Вопрос о том, принесло ли время перестройки больше хорошего или плохого, выявляет иной расклад мнений по возрасту (рис. i). Во всех возрастных группах преобладают негативные оценки, разница лишь в соотношении: до 25 лет они встречаются примерно в полтора раза чаще, чем позитивные, а в старших по возрасту группах – в два, три, четыре и более раз чаще. Самую суровую характеристику время перестройки получает у лиц в возрасте 65–75 лет (отрицательные мнения встречаются в 10–12 раз чаще).
Рисунок 1.
«Перестройка принесла…»
(Ноябрь 1994 года, N=2957 человек, % от числа опрошенных)
Рисунок 2.
«Свобода слова, печати принесла…»
(Ноябрь 1994 года, N=2957 человек, % от числа опрошенных)

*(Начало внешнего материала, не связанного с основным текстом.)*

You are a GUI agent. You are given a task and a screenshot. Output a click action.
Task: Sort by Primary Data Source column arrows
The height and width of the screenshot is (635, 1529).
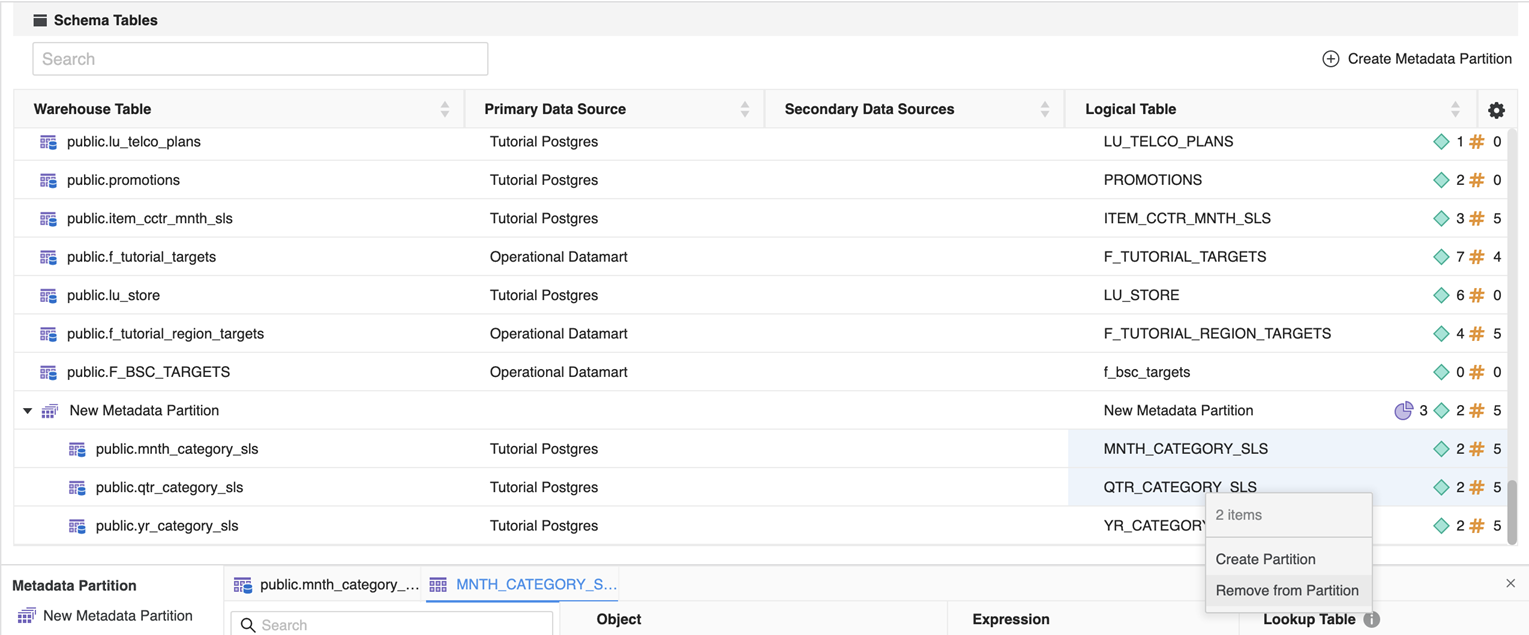(x=745, y=110)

Можно полагать, что в данном случае фактором резкого роста негативных мнений служит само присутствие в тексте вопроса отрицательно окрашенного в общественном мнении термина «перестройка». Это, кстати, дает лишний повод для размышлений о значении провоцирующих терминов. Для аналитической работы, скорее, пригодны ответы на более конкретные вопросы.
Так, например, вопрос об оценке свободы слова и печати обнаруживает перелом мнений с 60 лет (рис. 2). До этого возраста заметно преобладают представления о том, что свободы принесли больше пользы, чем вреда; начиная с 60-летних оценки сближаются (правда, преобладание негативных мнений и в старших возрастах невелико).
У респондентов старше 60 лет изменяется и соотношение мнений о свободе выезда из страны — начинают преобладать отрицательные суждения.
Свобод а предпринимательства представляется, скорее, полезной до 50 лет, в более старших группах ее чаще оценивают как вредную (рис. 3).
Рисунок 3.
«Свобода предпринимательства принесла…»
(Ноябрь 1994 года, N=2957 человек, % от числа опрошенных)
Многопартийные выборы чаще оценивают положительно только в возрастном интервале 25–40 лет, а младшие и старшие, скорее, считают, что они принесли больше вреда. Можно предположить, что здесь действуют разные мотивы отрицательных оценок: для более молодых – недовольство неэффективностью работы и консервативным составом депутатского корпуса, для более старших – несогласие с политическим плюрализмом.
Экономические (рыночные) реформы считают необходимым продолжать только те, кто моложе 40 лет. (В 1994 году перелом отношений проходил по рубежу 50 лет.) И опять-таки, начиная с 40 лет преобладают мнения о преимуществах планово-распределительной системы хозяйства над рыночной.
Роль Горбачева в мировой истории скорее позитивно оценивают лишь те, кто моложе 25 лет; в старших возрастах преобладают отрицательные оценки. Роль Сталина получает преимущественно положительные оценки у 60– и 70-летних.
Впрочем, не все ключевые перемены столь явно выступают функцией возраста. Так, сближение со странами Запада все без исключения возрастные группы считают скорее полезным, чем вредным. Соответственно суждение о том, что «Россия должна как можно скорее включаться в мировую экономику, науку, культуру», не встречает сколько-нибудь серьезного противодействия ни в каком возрасте. Здесь перед нами некие универсалии – или, скажем, общие места – современного общественного мнения. А поскольку общие места не требуют доказательств и не подлежат обсуждению, они преспокойно уживаются с декларациями прямо противоположной направленности. Скажем, мнение о том, что «Запад стремится превратить Россию в колонию», вызывает не слишком сильное возражение большинства (43:41) только в возрастной группе 25–30 лет, в других группах значительно (3:1, 4:1) преобладает согласие.